Job a: In the entries, replace "computer-use agent" with "desktop assistant" throughout the stretch from the start of the entries through the line containing "The width and height of the screenshot is (600, 723).", leaving everything else unchanged, and give only those lines.

Source extract:
## Start
English Standard Version (ESV)

Also see "St. Paul's Universalism". This is the fifth chapter of The Inescapable Love of God by eminent Christian Universalist and Philosopher Tom Talbott. In this chapter, he makes a case for Universalism from Paul's writings, especially Romans.

You can find more free chapters from Talbott's book here (scroll to the bottom).

As for 2 Thessalonians 1:9, a universalist would probably translate it:

They will be punished with destruction of the age to come — destruction from the presence of the Lord and from the glory of his might.

The word for "from" here (apo) is ambiguous. It can mean that those punished are punished away from the Lord, or simply that the punishment comes from the Lord; that is, it is administered by Him.

There has been some controversy over the meaning of the terms translated as "eternal punishment" (aionios kolasin). For this I would point you here. In summary, the terms used by the biblical authors to describe eschatological punishment are different from the terms used by those who believed in never-ending torment/imprisonment (the pharisees). There is a discussion of the contemporary usage of aionios and kolasin. Aionios is often used to describe a period of time of finite length (though it could be very long), and kolasin is typically used to describe punishments administered for corrective purposes.
## End
Dataset entries:
## Start
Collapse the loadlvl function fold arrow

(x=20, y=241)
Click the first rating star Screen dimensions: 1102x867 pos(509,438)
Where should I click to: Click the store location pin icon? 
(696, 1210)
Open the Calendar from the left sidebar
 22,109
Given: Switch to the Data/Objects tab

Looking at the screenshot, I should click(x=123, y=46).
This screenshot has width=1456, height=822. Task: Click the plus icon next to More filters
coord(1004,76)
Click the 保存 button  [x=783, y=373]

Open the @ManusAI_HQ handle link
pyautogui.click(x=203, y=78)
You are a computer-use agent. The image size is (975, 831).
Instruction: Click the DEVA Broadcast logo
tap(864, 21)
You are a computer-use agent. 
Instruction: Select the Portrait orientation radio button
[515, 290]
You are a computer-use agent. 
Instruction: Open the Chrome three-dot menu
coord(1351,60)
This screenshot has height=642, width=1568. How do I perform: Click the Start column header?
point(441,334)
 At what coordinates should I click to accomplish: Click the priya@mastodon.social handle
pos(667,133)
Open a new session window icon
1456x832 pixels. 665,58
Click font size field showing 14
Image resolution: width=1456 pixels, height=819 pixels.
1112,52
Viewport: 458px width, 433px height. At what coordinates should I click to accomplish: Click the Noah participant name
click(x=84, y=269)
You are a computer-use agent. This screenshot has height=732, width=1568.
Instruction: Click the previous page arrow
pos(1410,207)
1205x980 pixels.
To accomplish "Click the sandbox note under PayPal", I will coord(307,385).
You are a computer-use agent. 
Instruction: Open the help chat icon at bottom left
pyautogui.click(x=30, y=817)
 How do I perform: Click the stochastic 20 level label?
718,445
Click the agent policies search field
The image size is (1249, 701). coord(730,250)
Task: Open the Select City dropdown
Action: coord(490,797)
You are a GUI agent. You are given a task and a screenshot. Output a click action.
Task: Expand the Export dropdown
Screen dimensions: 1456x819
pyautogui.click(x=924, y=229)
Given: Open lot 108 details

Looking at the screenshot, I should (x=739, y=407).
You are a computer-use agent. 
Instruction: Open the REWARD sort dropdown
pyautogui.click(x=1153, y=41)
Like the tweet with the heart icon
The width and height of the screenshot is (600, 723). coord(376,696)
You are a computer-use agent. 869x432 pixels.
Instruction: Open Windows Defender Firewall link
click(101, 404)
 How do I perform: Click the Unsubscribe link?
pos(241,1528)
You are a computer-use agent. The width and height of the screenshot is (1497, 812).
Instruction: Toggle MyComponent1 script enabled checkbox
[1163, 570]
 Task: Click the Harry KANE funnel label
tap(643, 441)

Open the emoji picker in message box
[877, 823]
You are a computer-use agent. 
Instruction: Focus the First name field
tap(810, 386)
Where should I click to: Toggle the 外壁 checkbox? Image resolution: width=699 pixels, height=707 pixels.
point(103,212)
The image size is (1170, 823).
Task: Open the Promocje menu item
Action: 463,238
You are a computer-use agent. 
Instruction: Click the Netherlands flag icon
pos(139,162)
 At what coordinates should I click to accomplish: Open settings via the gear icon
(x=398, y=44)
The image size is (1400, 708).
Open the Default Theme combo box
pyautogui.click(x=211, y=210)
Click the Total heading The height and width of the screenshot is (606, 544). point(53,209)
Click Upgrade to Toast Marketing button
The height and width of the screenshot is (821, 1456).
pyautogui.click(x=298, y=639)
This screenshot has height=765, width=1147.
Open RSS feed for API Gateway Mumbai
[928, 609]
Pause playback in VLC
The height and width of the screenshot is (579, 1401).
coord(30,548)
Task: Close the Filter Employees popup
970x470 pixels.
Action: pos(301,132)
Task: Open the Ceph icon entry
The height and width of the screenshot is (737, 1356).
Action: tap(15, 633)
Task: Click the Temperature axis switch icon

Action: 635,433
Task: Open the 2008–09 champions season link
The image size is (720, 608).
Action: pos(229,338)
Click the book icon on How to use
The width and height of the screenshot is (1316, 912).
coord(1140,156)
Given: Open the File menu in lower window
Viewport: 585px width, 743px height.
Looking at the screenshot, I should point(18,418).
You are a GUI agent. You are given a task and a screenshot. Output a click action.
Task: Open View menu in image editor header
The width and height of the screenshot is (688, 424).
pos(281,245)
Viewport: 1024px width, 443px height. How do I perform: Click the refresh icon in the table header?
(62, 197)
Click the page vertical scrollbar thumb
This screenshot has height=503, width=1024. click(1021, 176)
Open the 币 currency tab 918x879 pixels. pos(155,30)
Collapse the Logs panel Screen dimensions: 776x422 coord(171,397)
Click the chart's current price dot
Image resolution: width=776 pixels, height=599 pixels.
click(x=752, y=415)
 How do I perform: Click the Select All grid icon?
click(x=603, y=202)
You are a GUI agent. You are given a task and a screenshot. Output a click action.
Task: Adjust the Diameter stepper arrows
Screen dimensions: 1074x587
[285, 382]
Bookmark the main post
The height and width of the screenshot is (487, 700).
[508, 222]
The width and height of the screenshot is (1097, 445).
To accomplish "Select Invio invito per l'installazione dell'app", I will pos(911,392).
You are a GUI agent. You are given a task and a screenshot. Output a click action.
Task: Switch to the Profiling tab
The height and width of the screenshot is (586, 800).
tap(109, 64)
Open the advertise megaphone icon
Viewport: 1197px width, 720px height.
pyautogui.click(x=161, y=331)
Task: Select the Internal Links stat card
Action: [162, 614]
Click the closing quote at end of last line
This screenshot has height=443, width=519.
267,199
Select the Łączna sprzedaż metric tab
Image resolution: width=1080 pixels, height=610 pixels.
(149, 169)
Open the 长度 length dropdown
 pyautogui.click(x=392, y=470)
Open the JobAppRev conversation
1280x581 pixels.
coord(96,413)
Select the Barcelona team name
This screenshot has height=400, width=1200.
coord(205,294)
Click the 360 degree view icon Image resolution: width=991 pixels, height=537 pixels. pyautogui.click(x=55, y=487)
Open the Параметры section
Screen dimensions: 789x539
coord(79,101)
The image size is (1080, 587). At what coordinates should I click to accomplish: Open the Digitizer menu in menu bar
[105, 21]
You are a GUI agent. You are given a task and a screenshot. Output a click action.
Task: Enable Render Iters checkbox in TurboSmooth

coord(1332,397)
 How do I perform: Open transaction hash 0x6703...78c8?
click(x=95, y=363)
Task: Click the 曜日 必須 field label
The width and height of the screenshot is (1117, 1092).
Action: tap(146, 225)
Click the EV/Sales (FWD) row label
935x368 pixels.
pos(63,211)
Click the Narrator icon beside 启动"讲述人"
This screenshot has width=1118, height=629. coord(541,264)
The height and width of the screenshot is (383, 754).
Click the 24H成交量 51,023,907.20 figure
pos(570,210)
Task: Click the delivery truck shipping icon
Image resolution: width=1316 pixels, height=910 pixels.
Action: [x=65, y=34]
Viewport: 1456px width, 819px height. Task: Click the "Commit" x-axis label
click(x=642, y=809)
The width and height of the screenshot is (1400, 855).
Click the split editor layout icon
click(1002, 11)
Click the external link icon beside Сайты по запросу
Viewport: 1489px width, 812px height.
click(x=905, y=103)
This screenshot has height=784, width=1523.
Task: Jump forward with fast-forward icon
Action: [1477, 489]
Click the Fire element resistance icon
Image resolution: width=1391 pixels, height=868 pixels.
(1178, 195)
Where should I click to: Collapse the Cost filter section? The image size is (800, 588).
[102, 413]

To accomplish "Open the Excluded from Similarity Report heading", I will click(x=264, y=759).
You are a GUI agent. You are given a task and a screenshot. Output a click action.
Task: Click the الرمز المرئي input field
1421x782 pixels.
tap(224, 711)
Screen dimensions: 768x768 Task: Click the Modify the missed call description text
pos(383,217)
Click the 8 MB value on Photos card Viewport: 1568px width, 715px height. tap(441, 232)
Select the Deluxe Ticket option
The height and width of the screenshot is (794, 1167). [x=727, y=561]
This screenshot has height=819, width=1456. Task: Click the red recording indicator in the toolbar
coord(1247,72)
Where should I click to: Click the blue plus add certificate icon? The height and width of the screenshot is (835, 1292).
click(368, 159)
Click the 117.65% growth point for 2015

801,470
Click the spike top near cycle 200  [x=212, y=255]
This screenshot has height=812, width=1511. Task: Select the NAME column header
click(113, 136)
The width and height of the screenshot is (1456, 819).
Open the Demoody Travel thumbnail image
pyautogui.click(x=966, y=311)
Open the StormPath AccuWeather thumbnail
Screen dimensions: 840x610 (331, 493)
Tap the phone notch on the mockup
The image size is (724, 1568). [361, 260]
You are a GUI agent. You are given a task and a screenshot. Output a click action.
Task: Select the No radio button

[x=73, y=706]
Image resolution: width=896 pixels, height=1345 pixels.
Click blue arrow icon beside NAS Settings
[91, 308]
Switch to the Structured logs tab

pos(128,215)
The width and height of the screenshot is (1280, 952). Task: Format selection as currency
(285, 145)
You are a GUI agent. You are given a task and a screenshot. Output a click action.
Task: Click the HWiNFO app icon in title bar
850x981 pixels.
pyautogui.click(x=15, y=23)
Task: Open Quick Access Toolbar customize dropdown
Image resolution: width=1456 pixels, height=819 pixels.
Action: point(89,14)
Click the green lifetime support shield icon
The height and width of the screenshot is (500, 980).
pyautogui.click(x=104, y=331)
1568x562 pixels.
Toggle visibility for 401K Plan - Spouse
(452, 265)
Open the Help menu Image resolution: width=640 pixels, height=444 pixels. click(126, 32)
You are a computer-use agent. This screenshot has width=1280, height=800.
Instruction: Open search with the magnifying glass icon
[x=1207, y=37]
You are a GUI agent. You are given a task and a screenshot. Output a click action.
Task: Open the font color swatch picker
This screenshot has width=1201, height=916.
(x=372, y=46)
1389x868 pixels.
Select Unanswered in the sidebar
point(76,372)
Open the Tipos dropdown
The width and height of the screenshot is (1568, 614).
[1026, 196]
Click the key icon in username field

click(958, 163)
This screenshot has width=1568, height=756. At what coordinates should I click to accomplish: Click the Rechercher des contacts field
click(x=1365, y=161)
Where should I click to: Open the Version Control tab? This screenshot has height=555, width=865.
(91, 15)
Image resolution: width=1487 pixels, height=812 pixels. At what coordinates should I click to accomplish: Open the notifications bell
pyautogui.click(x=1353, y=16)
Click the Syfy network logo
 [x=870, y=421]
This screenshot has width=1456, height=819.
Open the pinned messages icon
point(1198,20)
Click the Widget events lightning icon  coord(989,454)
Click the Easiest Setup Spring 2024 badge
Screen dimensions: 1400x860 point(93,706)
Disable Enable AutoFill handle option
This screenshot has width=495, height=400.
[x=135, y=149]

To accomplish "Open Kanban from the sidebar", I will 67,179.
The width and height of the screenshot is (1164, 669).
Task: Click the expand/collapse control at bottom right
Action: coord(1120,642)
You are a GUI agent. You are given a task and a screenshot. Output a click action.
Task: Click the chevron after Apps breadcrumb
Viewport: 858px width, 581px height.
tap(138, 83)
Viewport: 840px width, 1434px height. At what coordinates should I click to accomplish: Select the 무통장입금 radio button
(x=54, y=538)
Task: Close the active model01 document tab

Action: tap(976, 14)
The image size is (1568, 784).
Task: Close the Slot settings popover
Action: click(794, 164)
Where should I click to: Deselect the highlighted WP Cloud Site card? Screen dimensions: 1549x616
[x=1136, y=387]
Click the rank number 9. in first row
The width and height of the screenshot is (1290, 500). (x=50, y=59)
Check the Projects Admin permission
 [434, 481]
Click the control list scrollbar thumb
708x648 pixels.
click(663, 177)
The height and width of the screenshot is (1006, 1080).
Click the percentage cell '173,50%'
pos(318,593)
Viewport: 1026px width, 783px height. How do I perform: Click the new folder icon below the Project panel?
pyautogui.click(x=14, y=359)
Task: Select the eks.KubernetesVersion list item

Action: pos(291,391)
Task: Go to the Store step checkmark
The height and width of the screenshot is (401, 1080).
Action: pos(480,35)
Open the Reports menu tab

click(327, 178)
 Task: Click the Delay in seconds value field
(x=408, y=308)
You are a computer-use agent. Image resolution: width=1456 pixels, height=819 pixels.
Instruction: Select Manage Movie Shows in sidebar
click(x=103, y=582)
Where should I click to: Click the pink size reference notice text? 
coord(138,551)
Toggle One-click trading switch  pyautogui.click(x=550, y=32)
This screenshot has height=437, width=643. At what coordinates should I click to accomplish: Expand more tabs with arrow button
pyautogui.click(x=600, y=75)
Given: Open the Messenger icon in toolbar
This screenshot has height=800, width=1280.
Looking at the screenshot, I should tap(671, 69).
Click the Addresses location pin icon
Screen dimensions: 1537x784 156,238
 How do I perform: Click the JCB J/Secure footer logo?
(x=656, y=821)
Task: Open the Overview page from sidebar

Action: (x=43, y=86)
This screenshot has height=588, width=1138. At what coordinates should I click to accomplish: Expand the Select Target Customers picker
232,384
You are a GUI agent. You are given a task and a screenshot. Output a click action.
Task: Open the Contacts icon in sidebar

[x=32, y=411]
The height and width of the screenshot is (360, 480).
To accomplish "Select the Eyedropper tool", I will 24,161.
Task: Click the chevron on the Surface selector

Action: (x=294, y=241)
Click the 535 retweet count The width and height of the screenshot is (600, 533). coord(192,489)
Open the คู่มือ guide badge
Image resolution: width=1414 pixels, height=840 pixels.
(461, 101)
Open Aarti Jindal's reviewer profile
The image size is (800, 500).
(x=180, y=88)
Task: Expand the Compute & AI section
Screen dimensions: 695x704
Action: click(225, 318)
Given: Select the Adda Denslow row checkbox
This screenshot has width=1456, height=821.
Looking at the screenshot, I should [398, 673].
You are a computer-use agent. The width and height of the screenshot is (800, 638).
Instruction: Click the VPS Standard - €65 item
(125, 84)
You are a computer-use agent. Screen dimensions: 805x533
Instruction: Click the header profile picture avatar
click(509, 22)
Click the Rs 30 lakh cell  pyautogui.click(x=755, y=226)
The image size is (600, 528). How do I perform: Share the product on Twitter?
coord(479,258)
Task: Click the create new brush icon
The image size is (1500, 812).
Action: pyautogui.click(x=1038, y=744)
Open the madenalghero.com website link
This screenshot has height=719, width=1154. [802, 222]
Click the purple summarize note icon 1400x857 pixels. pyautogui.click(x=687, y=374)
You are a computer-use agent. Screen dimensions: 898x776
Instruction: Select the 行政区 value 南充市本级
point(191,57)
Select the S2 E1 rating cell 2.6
## End
Job b: Write out the stretch of the passage on Universalism from "English Standard Version" through "of his might." word for word.

Final answer a:
Collapse the loadlvl function fold arrow

(x=20, y=241)
Click the first rating star Screen dimensions: 1102x867 pos(509,438)
Where should I click to: Click the store location pin icon? 
(696, 1210)
Open the Calendar from the left sidebar
 22,109
Given: Switch to the Data/Objects tab

Looking at the screenshot, I should click(x=123, y=46).
This screenshot has width=1456, height=822. Task: Click the plus icon next to More filters
coord(1004,76)
Click the 保存 button  [x=783, y=373]

Open the @ManusAI_HQ handle link
pyautogui.click(x=203, y=78)
You are a desktop assistant. The image size is (975, 831).
Instruction: Click the DEVA Broadcast logo
tap(864, 21)
You are a desktop assistant. 
Instruction: Select the Portrait orientation radio button
[515, 290]
You are a desktop assistant. 
Instruction: Open the Chrome three-dot menu
coord(1351,60)
This screenshot has height=642, width=1568. How do I perform: Click the Start column header?
point(441,334)
 At what coordinates should I click to accomplish: Click the priya@mastodon.social handle
pos(667,133)
Open a new session window icon
1456x832 pixels. 665,58
Click font size field showing 14
Image resolution: width=1456 pixels, height=819 pixels.
1112,52
Viewport: 458px width, 433px height. At what coordinates should I click to accomplish: Click the Noah participant name
click(x=84, y=269)
You are a desktop assistant. This screenshot has height=732, width=1568.
Instruction: Click the previous page arrow
pos(1410,207)
1205x980 pixels.
To accomplish "Click the sandbox note under PayPal", I will coord(307,385).
You are a desktop assistant. 
Instruction: Open the help chat icon at bottom left
pyautogui.click(x=30, y=817)
 How do I perform: Click the stochastic 20 level label?
718,445
Click the agent policies search field
The image size is (1249, 701). coord(730,250)
Task: Open the Select City dropdown
Action: coord(490,797)
You are a GUI agent. You are given a task and a screenshot. Output a click action.
Task: Expand the Export dropdown
Screen dimensions: 1456x819
pyautogui.click(x=924, y=229)
Given: Open lot 108 details

Looking at the screenshot, I should (x=739, y=407).
You are a desktop assistant. 
Instruction: Open the REWARD sort dropdown
pyautogui.click(x=1153, y=41)
Like the tweet with the heart icon
The width and height of the screenshot is (600, 723). coord(376,696)

Final answer b:
English Standard Version (ESV)

Also see "St. Paul's Universalism". This is the fifth chapter of The Inescapable Love of God by eminent Christian Universalist and Philosopher Tom Talbott. In this chapter, he makes a case for Universalism from Paul's writings, especially Romans.

You can find more free chapters from Talbott's book here (scroll to the bottom).

As for 2 Thessalonians 1:9, a universalist would probably translate it:

They will be punished with destruction of the age to come — destruction from the presence of the Lord and from the glory of his might.